*What this exercise asks*
**A)** In the passage on India's data protection bill, reproduce the text from "The Personal Data" up to and including "and harmful processing.", swapping "turning point" for "milestone".
**B)** Answer these questions from the passage on India's data protection bill:
(i) Which committee report does the passage quote?
(ii) Which clause of the Bill does the passage analyze?
(iii) What may the Central Government direct a data fiduciary or data processor to produce under that clause?

╭─ Provided passage

The Personal Data Protection Bill, 2019 (“Bill”), when enacted, will be a turning point for data protection and privacy jurisprudence in India. According to the Justice B.N. Srikrishna Committee Report[i], “the transformative potential of the digital economy to improve lives in India and elsewhere is seemingly limitless at this time”.[ii] This Bill aims to protect the privacy of individuals and regulate the flow and usage of personal data that is being processed. The Bill further provides protective measures through a framework of accountability and remedial measures for unauthorised and harmful processing.

For the purpose of understanding the Government’s role in framing of policies for a digital economy, let’s analyse Clause 91(2) (“Clause”), which deals with the mandatory disclosure of non-personal data, and provides that the Central Government may direct any “data fiduciary”[iii] or “data processor”[iv] to produce all non-personal or anonymised personal data for the “better targeting of delivery of services or formulating evidence-based policies by the Central Government”[v].

╰─
╭─ Given information

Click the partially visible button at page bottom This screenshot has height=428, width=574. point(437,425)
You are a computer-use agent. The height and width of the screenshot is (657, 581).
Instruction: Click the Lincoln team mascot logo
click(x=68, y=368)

╰─

*Solution list*
**A)**
The Personal Data Protection Bill, 2019 (“Bill”), when enacted, will be a milestone for data protection and privacy jurisprudence in India. According to the Justice B.N. Srikrishna Committee Report[i], “the transformative potential of the digital economy to improve lives in India and elsewhere is seemingly limitless at this time”.[ii] This Bill aims to protect the privacy of individuals and regulate the flow and usage of personal data that is being processed. The Bill further provides protective measures through a framework of accountability and remedial measures for unauthorised and harmful processing.

**B)**
(i) The Justice B.N. Srikrishna Committee Report.
(ii) Clause 91(2).
(iii) All non-personal or anonymised personal data.